After some long consideration and lengthy discussions with the spousal unit, it was decided to purchase some goats and that would eliminate the brish around the creek and thus eliminating the snake population due to the lack of cover offered by the overgrown brush around the creek. So we set off to visit a local auction to purchase 2 pygmy goats as advised by the gentleman I am renting the land from who also has several goats he attends to. Pygmys are small and they will not be cumbersome in managing during the winter months.

Once we got to the auction, something I have never been to before, it took alot of time just to understand what in the world this guy was saying. I could only make out bits and pieces at first and after a while, finally got the hang of the auction. So much so that a Nubian came out and I tapped my wife and said watch this. The goats prior to this was going for $45 to $60 dollars so when the Nubian got up to $30 - I raised my card. The auctioneer pointed at me and acknowledged my bid. He did some more rambling and to my surprize, not another card went up. I kept saying "C'mon someone has to beat me!" To no avail, he yelled "SOLD" and pointed right at me. I looked at my wife and the best she could do is snicker.

This is the start of my walk.


----------



## redtailgal (Nov 6, 2011)

lol, your gonna be lots of fun.


----------



## simplynewt (Nov 6, 2011)

We did not get back to the auction until a month later. They have it every 2nd and last Saturday of the month. When we finally got there, we browsed around looking specifically for Pygmy Goats and seen none. I asked asomeone who worked there if there was any Pygmy goats anywhere and he pointed out a doe with her two young kids right behind a door to the stall they were in. You had to get up on the fence to see them. I did and thought darn, I hope the wife doesnt see them...too late. She was looking over my shoulder.

Ohhhhh, I want both of them she exclaimed and to make a long story short, that what we got. I went there with full knowledge of what to expect from the auctioneer and I had better get those two baby goats or I was told to plan on sleeping out in the pen with the Nubian. I originally wanted only two goats and ended up with three. They all were roughly around 6 months old when I got them and I am blessed to have them (and my wife is happy). Here they are...

■ WORK TO BE COMPLETED ■
Can you print everything in the goat-auction thread from "lol, your gonna" down to "over my shoulder."?

■ DATA EXTRACT ■

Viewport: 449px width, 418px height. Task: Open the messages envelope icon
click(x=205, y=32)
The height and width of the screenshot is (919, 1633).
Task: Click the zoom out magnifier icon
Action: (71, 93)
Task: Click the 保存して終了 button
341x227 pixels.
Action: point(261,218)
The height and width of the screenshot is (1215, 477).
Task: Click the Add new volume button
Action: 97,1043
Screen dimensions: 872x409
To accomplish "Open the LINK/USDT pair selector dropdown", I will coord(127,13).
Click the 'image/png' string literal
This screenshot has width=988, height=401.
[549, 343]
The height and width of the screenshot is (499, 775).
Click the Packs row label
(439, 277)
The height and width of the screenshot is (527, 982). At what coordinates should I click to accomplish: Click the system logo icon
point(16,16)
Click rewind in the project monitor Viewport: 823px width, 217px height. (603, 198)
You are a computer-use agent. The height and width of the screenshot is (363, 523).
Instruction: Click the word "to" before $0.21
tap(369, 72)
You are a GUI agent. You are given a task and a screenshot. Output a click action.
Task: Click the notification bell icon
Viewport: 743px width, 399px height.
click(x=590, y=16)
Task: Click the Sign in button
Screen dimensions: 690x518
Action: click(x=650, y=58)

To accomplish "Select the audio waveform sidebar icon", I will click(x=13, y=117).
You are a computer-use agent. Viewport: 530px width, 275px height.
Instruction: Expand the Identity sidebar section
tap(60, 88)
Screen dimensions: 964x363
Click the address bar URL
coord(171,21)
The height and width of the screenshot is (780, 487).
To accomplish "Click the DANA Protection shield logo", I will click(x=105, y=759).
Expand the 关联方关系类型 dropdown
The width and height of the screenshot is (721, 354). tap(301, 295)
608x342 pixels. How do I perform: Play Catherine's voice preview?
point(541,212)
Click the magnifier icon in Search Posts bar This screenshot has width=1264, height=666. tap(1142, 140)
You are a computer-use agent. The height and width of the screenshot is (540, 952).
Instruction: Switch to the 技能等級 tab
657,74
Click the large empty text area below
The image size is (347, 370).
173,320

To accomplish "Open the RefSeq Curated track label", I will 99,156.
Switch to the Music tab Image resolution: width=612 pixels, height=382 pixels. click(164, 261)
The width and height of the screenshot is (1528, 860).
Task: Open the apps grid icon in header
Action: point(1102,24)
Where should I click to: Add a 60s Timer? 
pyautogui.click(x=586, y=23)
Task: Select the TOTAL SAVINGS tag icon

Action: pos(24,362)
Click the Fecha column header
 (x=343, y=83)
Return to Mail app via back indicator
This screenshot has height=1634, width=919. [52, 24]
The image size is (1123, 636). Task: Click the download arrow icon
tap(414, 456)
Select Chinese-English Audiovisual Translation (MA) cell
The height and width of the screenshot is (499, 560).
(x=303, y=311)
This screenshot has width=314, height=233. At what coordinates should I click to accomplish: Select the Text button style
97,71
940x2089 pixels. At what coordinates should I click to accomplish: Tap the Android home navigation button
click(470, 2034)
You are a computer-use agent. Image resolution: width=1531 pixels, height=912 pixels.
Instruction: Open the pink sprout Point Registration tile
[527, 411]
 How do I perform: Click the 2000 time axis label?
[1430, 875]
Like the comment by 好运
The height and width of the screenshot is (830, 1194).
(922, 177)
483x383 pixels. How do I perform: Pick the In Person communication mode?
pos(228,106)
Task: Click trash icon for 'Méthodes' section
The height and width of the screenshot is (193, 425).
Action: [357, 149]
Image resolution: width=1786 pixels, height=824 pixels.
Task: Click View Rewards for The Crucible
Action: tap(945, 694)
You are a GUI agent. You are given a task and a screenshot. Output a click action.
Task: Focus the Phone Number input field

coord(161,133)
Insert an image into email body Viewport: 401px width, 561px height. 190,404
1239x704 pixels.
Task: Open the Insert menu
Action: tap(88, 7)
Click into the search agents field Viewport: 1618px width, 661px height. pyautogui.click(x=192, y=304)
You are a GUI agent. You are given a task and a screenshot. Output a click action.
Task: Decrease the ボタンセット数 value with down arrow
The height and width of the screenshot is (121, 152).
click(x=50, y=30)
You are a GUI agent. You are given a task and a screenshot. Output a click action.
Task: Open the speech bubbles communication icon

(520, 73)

■ RESPONSE BOX ■
lol, your gonna be lots of fun.


----------



## simplynewt (Nov 6, 2011)

We did not get back to the auction until a month later. They have it every 2nd and last Saturday of the month. When we finally got there, we browsed around looking specifically for Pygmy Goats and seen none. I asked asomeone who worked there if there was any Pygmy goats anywhere and he pointed out a doe with her two young kids right behind a door to the stall they were in. You had to get up on the fence to see them. I did and thought darn, I hope the wife doesnt see them...too late. She was looking over my shoulder.